EXERCISE PASSAGE -

Friday, 20 January 2012

A Letter from the Past, by William STEERS

Back in June during my ‘Focus On - Maria Steers’ I told you that contained within her case notes was a letter to the staff at Hanwell from Maria's son William. [ref: H11/HLL/B/19/026. Held by London Metropolitan Archives

This find was all the more exciting for me because William is my OH's Great Great Grandfather.

This is the letter:

Photo's were taken at the London Metropolitan Archieve by Carole Davies in June 2011
It reads:

July 2nd
17 River St York Road
Kings Cross Islington

Gentlemen I write in answer to your letter
as I am not able to
come and see my poor mother as I have not the
means to pay the
railway fare I have been
in the hospital suffering from
heart deaise [sic] and have
not done any work for three

months I am a carriage
cleaner and a married
man with four
children and wen [sic] I am at
work my pay is 18 s a
week or else I should
have come down at once
so please dont [sic] think
me neglectfull [sic] my
mother has been a very
hard working woman
she is a Servile dress
maker and embroidress
and braider

for many years mother
used to imploy [sic] woman
and mother has had a
very great deal of truble [sic]
and she used to complain
of pains at her heart
and I have heard her
say that she has had
pains in her heart ever
since I was borne I
have not nowne [sic] her to
have any other ilness [sic]
but my sister tells
me that she used

to complain of a pain
in the back of her
neck and pains in
her head she used to
wander about and
lose herself and was
very strange in her
manner but I never
new [sic] her to threathen [sic]
to do any harm to my
body or to make any
attempt on her life
if my mother or any body
else can write and let me
now [sic] how she is I shall be glad

… yours William Steers

Now I found this to be a very exciting find.  Unfortunately although the letter is dated July 2nd it doesn’t contain a year. It was kept with Maria’s case notes, and she was admitted to Hanwell in June 1877.

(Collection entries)
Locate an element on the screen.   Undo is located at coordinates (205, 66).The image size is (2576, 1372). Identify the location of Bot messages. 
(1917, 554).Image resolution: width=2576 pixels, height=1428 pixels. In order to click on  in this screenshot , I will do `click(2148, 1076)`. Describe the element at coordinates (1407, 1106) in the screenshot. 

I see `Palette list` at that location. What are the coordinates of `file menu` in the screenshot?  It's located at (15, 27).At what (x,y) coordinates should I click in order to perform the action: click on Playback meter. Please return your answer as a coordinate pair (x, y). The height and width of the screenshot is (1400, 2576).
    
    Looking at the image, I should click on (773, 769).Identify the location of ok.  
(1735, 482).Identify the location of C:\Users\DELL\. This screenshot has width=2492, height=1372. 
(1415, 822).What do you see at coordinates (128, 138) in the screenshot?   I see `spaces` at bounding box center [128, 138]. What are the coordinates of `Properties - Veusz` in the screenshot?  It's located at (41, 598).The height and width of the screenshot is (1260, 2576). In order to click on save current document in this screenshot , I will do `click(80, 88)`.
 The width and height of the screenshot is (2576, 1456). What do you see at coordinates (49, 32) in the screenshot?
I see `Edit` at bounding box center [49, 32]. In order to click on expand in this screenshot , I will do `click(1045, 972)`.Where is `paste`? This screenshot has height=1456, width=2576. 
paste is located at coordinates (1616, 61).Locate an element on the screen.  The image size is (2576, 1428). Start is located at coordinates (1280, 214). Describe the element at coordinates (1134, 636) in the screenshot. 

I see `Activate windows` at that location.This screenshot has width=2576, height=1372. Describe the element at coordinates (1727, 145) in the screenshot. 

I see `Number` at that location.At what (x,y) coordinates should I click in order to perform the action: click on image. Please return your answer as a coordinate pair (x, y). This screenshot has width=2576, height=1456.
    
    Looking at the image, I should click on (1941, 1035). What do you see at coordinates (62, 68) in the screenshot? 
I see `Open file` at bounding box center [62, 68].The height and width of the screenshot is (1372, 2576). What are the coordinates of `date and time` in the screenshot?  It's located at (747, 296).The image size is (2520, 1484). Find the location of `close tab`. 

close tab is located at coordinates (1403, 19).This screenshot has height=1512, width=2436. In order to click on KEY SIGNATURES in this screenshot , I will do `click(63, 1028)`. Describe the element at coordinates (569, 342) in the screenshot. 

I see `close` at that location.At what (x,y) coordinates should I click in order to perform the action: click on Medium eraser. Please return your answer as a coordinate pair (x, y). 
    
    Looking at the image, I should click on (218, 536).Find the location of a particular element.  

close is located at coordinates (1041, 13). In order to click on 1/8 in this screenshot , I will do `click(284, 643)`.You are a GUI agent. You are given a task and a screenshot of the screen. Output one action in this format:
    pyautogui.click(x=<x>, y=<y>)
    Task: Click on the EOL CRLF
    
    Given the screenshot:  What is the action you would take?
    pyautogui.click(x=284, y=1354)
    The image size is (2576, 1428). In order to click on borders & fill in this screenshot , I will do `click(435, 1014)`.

TASKS TO PERFORM -
**a.** In the post about William Steers's letter, what work does William say he does?
**b.** Extend the post about William Steers's letter, continuing after its final sentence.

ANSWER SECTION -
**a.** He is a carriage cleaner.

**b.**
As William’s letter outlines a rather brief history and makes reference to the fact that she had never threatened to ‘do any harm to my body or to make any attempt on her life’ it suggests to me that this is early on in her stay as the asylum were probably looking for some background information on Maria.

William also mentions that he is a ‘carriage cleaner’ and that he has ‘four children’.

In 1874 William is living at 3 William Street in Clerkenwell. This is shown by the baptism entry of his fourth child at St. Philip’s Church on 09 December 1874.

From this we can deduce that the year of the letter is after 1874.

In 1871 one of William’s sons died. His next child was born on 02 April 1876 and at the time of her baptism on 08 May 1876 the family were living in the parish of St. Pancras. This area contained York Road. At the time the 1881 census was performed they were living in an apartment in the Beaconsfield Building on York Road.

I speculate that this letter was written between April 1876 and April 1881.

I feel that just by reading this letter I know William a little bit better. He was obviously concerned about the doctors at Hanwell thinking that he was uncaring and ‘neglectful’ of his mother. It also illustrates the hardships that William and his young family were facing at this time.